Stored data:
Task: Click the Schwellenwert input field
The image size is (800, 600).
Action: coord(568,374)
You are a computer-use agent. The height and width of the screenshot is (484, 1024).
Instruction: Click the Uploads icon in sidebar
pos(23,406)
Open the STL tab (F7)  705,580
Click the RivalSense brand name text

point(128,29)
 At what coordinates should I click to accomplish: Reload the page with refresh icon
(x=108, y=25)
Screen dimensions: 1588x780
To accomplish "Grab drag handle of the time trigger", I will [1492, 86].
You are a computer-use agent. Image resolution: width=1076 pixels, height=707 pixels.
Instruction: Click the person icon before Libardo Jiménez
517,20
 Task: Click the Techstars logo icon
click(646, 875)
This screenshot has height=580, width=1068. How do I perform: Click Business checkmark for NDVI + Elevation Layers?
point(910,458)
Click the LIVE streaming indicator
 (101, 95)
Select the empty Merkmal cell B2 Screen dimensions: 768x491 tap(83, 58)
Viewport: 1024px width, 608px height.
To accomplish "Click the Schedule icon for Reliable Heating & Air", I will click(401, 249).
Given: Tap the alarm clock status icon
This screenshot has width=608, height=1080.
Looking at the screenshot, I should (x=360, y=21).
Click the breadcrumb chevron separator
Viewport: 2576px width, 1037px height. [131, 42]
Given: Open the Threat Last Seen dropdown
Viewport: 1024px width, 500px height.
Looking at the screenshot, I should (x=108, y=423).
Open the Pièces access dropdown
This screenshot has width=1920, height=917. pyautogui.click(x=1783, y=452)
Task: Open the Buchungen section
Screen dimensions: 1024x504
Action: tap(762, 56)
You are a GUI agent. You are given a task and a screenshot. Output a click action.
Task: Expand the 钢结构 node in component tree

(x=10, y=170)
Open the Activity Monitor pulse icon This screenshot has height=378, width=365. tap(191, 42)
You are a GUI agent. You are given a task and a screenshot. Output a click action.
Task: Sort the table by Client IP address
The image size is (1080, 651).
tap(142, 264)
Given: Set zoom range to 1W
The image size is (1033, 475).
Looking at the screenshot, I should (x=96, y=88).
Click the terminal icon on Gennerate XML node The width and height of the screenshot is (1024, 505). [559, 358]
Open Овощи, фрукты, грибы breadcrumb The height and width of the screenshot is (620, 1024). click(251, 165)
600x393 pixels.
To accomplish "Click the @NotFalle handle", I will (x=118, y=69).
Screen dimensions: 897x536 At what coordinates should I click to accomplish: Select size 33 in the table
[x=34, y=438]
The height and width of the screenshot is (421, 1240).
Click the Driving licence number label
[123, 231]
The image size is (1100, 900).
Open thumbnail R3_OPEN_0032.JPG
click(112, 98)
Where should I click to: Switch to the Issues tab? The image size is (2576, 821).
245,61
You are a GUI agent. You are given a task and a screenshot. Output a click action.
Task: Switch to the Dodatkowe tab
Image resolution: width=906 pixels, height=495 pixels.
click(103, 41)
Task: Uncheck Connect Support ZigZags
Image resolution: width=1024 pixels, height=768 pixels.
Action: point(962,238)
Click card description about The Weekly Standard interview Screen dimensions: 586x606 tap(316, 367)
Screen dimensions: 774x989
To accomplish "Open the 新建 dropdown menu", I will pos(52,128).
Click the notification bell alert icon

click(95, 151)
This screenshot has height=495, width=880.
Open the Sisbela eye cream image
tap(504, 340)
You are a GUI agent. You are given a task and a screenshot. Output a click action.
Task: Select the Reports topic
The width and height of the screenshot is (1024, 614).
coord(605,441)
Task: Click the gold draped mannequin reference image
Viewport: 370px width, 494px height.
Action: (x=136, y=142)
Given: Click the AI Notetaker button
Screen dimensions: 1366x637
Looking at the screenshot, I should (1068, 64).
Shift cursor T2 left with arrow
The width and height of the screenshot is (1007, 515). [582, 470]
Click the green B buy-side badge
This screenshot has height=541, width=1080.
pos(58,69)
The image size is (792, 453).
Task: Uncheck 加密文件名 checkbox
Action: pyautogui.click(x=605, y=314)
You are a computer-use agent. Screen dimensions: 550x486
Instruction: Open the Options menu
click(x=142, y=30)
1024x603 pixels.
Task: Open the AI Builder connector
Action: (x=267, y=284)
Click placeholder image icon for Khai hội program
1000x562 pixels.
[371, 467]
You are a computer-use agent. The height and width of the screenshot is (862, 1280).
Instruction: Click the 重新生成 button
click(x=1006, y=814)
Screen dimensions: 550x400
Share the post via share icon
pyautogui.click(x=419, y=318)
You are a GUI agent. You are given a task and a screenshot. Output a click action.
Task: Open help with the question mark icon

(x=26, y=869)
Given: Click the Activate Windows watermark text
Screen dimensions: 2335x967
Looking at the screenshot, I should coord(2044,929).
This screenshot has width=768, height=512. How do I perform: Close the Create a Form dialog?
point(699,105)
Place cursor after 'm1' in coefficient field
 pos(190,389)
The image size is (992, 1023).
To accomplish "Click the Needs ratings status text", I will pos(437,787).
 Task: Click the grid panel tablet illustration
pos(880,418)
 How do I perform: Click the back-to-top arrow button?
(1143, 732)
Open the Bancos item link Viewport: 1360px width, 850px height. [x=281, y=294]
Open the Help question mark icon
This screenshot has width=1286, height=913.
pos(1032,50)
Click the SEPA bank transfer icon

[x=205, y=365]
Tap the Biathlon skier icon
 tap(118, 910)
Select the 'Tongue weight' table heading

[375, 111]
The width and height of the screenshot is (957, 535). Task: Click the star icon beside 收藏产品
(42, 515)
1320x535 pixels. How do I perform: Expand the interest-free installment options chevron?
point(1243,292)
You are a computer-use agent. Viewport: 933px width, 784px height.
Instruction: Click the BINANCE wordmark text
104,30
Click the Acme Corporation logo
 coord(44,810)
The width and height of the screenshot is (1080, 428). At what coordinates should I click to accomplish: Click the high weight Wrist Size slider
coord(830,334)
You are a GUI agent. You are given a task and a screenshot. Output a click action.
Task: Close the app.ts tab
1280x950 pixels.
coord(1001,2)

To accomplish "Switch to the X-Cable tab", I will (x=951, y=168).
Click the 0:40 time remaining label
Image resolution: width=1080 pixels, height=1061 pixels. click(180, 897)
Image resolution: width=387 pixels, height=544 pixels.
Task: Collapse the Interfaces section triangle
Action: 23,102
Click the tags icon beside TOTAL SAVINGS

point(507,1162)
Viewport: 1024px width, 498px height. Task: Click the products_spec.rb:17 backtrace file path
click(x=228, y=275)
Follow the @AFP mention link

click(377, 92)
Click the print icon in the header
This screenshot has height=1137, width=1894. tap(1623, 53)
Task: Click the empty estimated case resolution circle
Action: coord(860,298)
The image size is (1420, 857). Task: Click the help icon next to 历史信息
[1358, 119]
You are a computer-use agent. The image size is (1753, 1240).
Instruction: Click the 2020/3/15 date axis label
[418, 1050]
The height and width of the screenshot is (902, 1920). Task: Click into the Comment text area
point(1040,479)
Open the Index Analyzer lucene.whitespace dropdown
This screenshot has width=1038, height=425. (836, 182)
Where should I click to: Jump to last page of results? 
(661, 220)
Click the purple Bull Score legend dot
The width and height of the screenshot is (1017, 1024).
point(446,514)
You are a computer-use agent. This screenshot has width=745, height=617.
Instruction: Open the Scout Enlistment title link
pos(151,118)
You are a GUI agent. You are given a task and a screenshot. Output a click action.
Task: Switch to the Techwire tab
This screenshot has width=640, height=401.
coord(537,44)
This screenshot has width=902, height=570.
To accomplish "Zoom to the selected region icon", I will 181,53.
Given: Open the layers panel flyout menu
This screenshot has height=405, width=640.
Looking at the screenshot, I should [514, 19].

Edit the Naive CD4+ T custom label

[YOUR OBJECTIVE]
What is needed here is an exact copy of every record.

[SOLUTION BELOW]
Task: Click the Schwellenwert input field
The image size is (800, 600).
Action: coord(568,374)
You are a computer-use agent. The height and width of the screenshot is (484, 1024).
Instruction: Click the Uploads icon in sidebar
pos(23,406)
Open the STL tab (F7)  705,580
Click the RivalSense brand name text

point(128,29)
 At what coordinates should I click to accomplish: Reload the page with refresh icon
(x=108, y=25)
Screen dimensions: 1588x780
To accomplish "Grab drag handle of the time trigger", I will [1492, 86].
You are a computer-use agent. Image resolution: width=1076 pixels, height=707 pixels.
Instruction: Click the person icon before Libardo Jiménez
517,20
 Task: Click the Techstars logo icon
click(646, 875)
This screenshot has height=580, width=1068. How do I perform: Click Business checkmark for NDVI + Elevation Layers?
point(910,458)
Click the LIVE streaming indicator
 (101, 95)
Select the empty Merkmal cell B2 Screen dimensions: 768x491 tap(83, 58)
Viewport: 1024px width, 608px height.
To accomplish "Click the Schedule icon for Reliable Heating & Air", I will click(401, 249).
Given: Tap the alarm clock status icon
This screenshot has width=608, height=1080.
Looking at the screenshot, I should (x=360, y=21).
Click the breadcrumb chevron separator
Viewport: 2576px width, 1037px height. [131, 42]
Given: Open the Threat Last Seen dropdown
Viewport: 1024px width, 500px height.
Looking at the screenshot, I should (x=108, y=423).
Open the Pièces access dropdown
This screenshot has width=1920, height=917. pyautogui.click(x=1783, y=452)
Task: Open the Buchungen section
Screen dimensions: 1024x504
Action: tap(762, 56)
You are a GUI agent. You are given a task and a screenshot. Output a click action.
Task: Expand the 钢结构 node in component tree

(x=10, y=170)
Open the Activity Monitor pulse icon This screenshot has height=378, width=365. tap(191, 42)
You are a GUI agent. You are given a task and a screenshot. Output a click action.
Task: Sort the table by Client IP address
The image size is (1080, 651).
tap(142, 264)
Given: Set zoom range to 1W
The image size is (1033, 475).
Looking at the screenshot, I should (x=96, y=88).
Click the terminal icon on Gennerate XML node The width and height of the screenshot is (1024, 505). [559, 358]
Open Овощи, фрукты, грибы breadcrumb The height and width of the screenshot is (620, 1024). click(251, 165)
600x393 pixels.
To accomplish "Click the @NotFalle handle", I will (x=118, y=69).
Screen dimensions: 897x536 At what coordinates should I click to accomplish: Select size 33 in the table
[x=34, y=438]
The height and width of the screenshot is (421, 1240).
Click the Driving licence number label
[123, 231]
The image size is (1100, 900).
Open thumbnail R3_OPEN_0032.JPG
click(112, 98)
Where should I click to: Switch to the Issues tab? The image size is (2576, 821).
245,61
You are a GUI agent. You are given a task and a screenshot. Output a click action.
Task: Switch to the Dodatkowe tab
Image resolution: width=906 pixels, height=495 pixels.
click(103, 41)
Task: Uncheck Connect Support ZigZags
Image resolution: width=1024 pixels, height=768 pixels.
Action: point(962,238)
Click card description about The Weekly Standard interview Screen dimensions: 586x606 tap(316, 367)
Screen dimensions: 774x989
To accomplish "Open the 新建 dropdown menu", I will pos(52,128).
Click the notification bell alert icon

click(95, 151)
This screenshot has height=495, width=880.
Open the Sisbela eye cream image
tap(504, 340)
You are a GUI agent. You are given a task and a screenshot. Output a click action.
Task: Select the Reports topic
The width and height of the screenshot is (1024, 614).
coord(605,441)
Task: Click the gold draped mannequin reference image
Viewport: 370px width, 494px height.
Action: (x=136, y=142)
Given: Click the AI Notetaker button
Screen dimensions: 1366x637
Looking at the screenshot, I should (1068, 64).
Shift cursor T2 left with arrow
The width and height of the screenshot is (1007, 515). [582, 470]
Click the green B buy-side badge
This screenshot has height=541, width=1080.
pos(58,69)
The image size is (792, 453).
Task: Uncheck 加密文件名 checkbox
Action: pyautogui.click(x=605, y=314)
You are a computer-use agent. Screen dimensions: 550x486
Instruction: Open the Options menu
click(x=142, y=30)
1024x603 pixels.
Task: Open the AI Builder connector
Action: (x=267, y=284)
Click placeholder image icon for Khai hội program
1000x562 pixels.
[371, 467]
You are a computer-use agent. The height and width of the screenshot is (862, 1280).
Instruction: Click the 重新生成 button
click(x=1006, y=814)
Screen dimensions: 550x400
Share the post via share icon
pyautogui.click(x=419, y=318)
You are a GUI agent. You are given a task and a screenshot. Output a click action.
Task: Open help with the question mark icon

(x=26, y=869)
Given: Click the Activate Windows watermark text
Screen dimensions: 2335x967
Looking at the screenshot, I should coord(2044,929).
This screenshot has width=768, height=512. How do I perform: Close the Create a Form dialog?
point(699,105)
Place cursor after 'm1' in coefficient field
 pos(190,389)
The image size is (992, 1023).
To accomplish "Click the Needs ratings status text", I will pos(437,787).
 Task: Click the grid panel tablet illustration
pos(880,418)
 How do I perform: Click the back-to-top arrow button?
(1143, 732)
Open the Bancos item link Viewport: 1360px width, 850px height. [x=281, y=294]
Open the Help question mark icon
This screenshot has width=1286, height=913.
pos(1032,50)
Click the SEPA bank transfer icon

[x=205, y=365]
Tap the Biathlon skier icon
 tap(118, 910)
Select the 'Tongue weight' table heading

[375, 111]
The width and height of the screenshot is (957, 535). Task: Click the star icon beside 收藏产品
(42, 515)
1320x535 pixels. How do I perform: Expand the interest-free installment options chevron?
point(1243,292)
You are a computer-use agent. Viewport: 933px width, 784px height.
Instruction: Click the BINANCE wordmark text
104,30
Click the Acme Corporation logo
 coord(44,810)
The width and height of the screenshot is (1080, 428). At what coordinates should I click to accomplish: Click the high weight Wrist Size slider
coord(830,334)
You are a GUI agent. You are given a task and a screenshot. Output a click action.
Task: Close the app.ts tab
1280x950 pixels.
coord(1001,2)

To accomplish "Switch to the X-Cable tab", I will (x=951, y=168).
Click the 0:40 time remaining label
Image resolution: width=1080 pixels, height=1061 pixels. click(180, 897)
Image resolution: width=387 pixels, height=544 pixels.
Task: Collapse the Interfaces section triangle
Action: 23,102
Click the tags icon beside TOTAL SAVINGS

point(507,1162)
Viewport: 1024px width, 498px height. Task: Click the products_spec.rb:17 backtrace file path
click(x=228, y=275)
Follow the @AFP mention link

click(377, 92)
Click the print icon in the header
This screenshot has height=1137, width=1894. tap(1623, 53)
Task: Click the empty estimated case resolution circle
Action: coord(860,298)
The image size is (1420, 857). Task: Click the help icon next to 历史信息
[1358, 119]
You are a computer-use agent. The image size is (1753, 1240).
Instruction: Click the 2020/3/15 date axis label
[418, 1050]
The height and width of the screenshot is (902, 1920). Task: Click into the Comment text area
point(1040,479)
Open the Index Analyzer lucene.whitespace dropdown
This screenshot has width=1038, height=425. (836, 182)
Where should I click to: Jump to last page of results? 
(661, 220)
Click the purple Bull Score legend dot
The width and height of the screenshot is (1017, 1024).
point(446,514)
You are a computer-use agent. This screenshot has width=745, height=617.
Instruction: Open the Scout Enlistment title link
pos(151,118)
You are a GUI agent. You are given a task and a screenshot. Output a click action.
Task: Switch to the Techwire tab
This screenshot has width=640, height=401.
coord(537,44)
This screenshot has width=902, height=570.
To accomplish "Zoom to the selected region icon", I will 181,53.
Given: Open the layers panel flyout menu
This screenshot has height=405, width=640.
Looking at the screenshot, I should [514, 19].

Edit the Naive CD4+ T custom label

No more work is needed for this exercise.